Chinese Taipei doubles down with another shutout
Chinese Taipei rolled through the 2015 Pony League World Series, winning the championship and allowing just three runs in its four games,
The 2016 team just might be better.
After shutting out Los Mochis, Mexico, 5-0 in its opening game of the world series Saturday, Chinese Taipei recorded its second shutout of the tournament Monday night, beating Chesterfield County, Va., 10-0, in five innings.
Hung-Chieh Chang and Chen-Hsun Lin combined on a four-hit shutout with six strikeouts and Kai Huang hit a pair of two-run home runs as Chinese Taipei advanced to today’s semifinals (5:30 p.m.). The champions of the Asia-Pacific Zone will face the winner of an elimination game which will be played at 10 a.m. today between Chesterfield and Los Mochis.
While Chinese Taipei manager Shih-Teng Chiu wasn’t with the team during its championship run in 2015, he is friends with that coaching staff and has leaned on their experience from last year.
“I’m really close with the coaches from last year,” Chiu said through interpreter Michael Chiang. “I’ve been talking to them daily to learn how to prepare for this tournament, drills to do and how to use my pitching.”
It couldn’t have been easy to pull Chang from the game, but Chiu did so after three innings with Chinese Taipei holding a a 5-0 lead.
Chang had allowed just a pair of hits, both of which came in the second inning when Ethan Iannuzzi hit a leadoff single and went to third on a two-out double to right by Ty Garner.
But Chang got Jack Hall to sky a ball to short centerfield to get out of the inning with a 2-0 lead intact.
That would be as close as Chesterfield, the East Zone champion, would get to scoring against Chang.
Chang moved to right field when Lin relieved him and Chesterfield got a leadoff single by starting pitcher Jay Woolfolk. Woolfolk moved to second on a wild pitch and tried to score from there on a one-out single to right by Jack Anderson.
But Chang fielded the sharp hit quickly and threw home to easily beat Woolfolk by five steps.
“They played a really good game strategy and played baseball 101,” said Chesterfield manager Ashley Arrowood. “Our boys, we didn’t play Chesterfield baseball. The things that we do, getting quality at bats, we took some hacks that we normally don’t take, swinging at curveballs in the dirt, going with big swings. We didn’t play the kind of baseball that has represented us and has gotten us this far.”
Meanwhile, at the plate, Huang was doing plenty of damage.
With leadoff batter Tzu-Wei Lin going three for three, Chen-Hsun Lin, batting from the fourth spot in the order, had plenty of opportunities to hit with runners on base ahead of him.
The righty lined out to center in the first inning, hitting the ball hard as Chinese Taipei grabbed a 2-0 lead. His second and third times up, he made sure Chesterfield’s outfielders couldn’t catch the ball.

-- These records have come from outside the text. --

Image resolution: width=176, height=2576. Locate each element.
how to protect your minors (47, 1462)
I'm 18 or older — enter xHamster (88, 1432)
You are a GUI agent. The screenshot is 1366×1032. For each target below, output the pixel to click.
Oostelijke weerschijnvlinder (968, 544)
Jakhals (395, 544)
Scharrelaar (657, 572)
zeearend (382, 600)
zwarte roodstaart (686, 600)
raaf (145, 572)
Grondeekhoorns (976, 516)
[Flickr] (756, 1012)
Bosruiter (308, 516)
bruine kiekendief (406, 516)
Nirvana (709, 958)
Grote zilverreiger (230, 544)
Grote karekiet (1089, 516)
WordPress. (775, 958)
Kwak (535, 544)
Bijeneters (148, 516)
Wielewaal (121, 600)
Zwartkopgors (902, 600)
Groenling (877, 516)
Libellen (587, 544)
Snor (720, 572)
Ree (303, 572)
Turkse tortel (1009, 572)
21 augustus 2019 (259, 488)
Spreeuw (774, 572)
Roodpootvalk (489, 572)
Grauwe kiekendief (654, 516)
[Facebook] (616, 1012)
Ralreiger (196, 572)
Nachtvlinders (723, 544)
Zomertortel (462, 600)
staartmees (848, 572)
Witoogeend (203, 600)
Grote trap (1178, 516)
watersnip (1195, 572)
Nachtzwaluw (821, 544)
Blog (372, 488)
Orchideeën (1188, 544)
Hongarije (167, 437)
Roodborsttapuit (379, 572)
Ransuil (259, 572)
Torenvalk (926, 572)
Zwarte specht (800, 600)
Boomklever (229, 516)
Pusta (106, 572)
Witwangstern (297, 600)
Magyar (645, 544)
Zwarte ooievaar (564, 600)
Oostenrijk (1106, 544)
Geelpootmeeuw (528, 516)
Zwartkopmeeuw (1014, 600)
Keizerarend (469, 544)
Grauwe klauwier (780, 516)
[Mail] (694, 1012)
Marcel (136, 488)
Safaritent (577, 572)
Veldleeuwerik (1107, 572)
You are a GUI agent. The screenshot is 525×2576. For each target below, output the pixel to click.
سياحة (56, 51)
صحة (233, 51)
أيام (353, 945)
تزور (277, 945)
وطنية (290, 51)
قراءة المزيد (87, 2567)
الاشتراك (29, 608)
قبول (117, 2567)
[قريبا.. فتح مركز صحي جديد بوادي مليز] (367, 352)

In the third, he capped off a three-run inning off of Woolfork with a two-run homer to right field on a chest-high fastball to make it 5-0.
He then chased Woolfork from the game in the bottom of the fifth with a towering two-run homer to right once again. Woolfork allowed eight runs, all earned, in four-plus innings, striking out seven and walking one.
The trouble for Chesterfield was that every time Taipei had a baserunner, it scored.
“When they got them on base, they brought them around,” said Arrowood. “They did their job.”
Reliever Connelly Early didn’t fare much better. He faced three batters and four had hits, including a solo homer by Yao-Yu Tsai to right field to finish the game.
“They performed up to my expectations,” said Chiu of his team. “They improved from the first game.”
Pony notes
The Pirates were a sponsor of Monday night’s games and were represented by current relief pitcher Jared Hughes and former stars Omar Moreno, Kent Tekulve and Grant Jackson. … Chinese Taipei was just the third team to win in this tournament as the home team. Home teams entered the game 2-8. … Chesterfield won the world series in 2010.